Sur les plans visuel et phonétique, les signes coïncident par la [la] marque (ou prononciation) du seul élément verbal distinctif de la marque antérieure «CANDIA», intégralement reproduit au début de la marque contestée, où cette marque sera perçue comme un élément distinct et est intrinsèquement distinctive; Il constitue également l’élément le plus distinctif du signe contesté par rapport à la partie anglophone du public, pour laquelle les autres éléments verbaux sont non distinctifs et/ou faibles. Les consommateurs ont généralement tendance à se concentrer sur le début d’un signe lorsqu’ils sont confrontés à une marque. Cette tendance s’explique par le fait que le public lit de gauche à droite, ce qui fait que la partie placée à la gauche du signe (la partie initiale) est celle qui attire en premier lieu l’attention du lecteur. Par conséquent, le fait que la coïncidence entre les signes se concentre au début et au premier élément verbal distinctif clairement séparable du signe contesté est particulièrement pertinent. En outre, la coïncidence entre les signes apparaît dans l’élément dominant du signe contesté.

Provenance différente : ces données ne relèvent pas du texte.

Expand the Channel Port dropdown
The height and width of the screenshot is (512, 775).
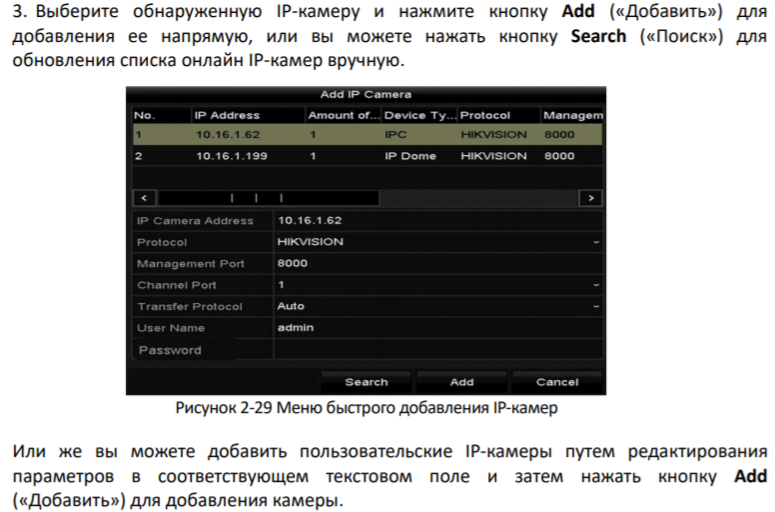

Les signes diffèrent sur le plan visuel par les éléments figuratifs supplémentaires du signe contesté, mais ils sont purement décoratifs et/ou moins importants que les éléments verbaux, comme expliqué ci-dessus; Les signes diffèrent également sur les plans visuel et phonétique en ce qui concerne l’élément supplémentaire «noix», mais son importance en tant que différence est moins élevé, car il apparaît comme second élément après le «candia» qui coïncide avec le terme «candia» et il n’est pas distinctif pour au moins une partie du public; Quant au syntagme «allnaturel», sa pertinence en tant que différence visuelle et phonétique est limitée. En effet, il n’est pas dominant, faible/non distinctif pour au moins une partie du public et il ne sera probablement pas renvoyé oralement.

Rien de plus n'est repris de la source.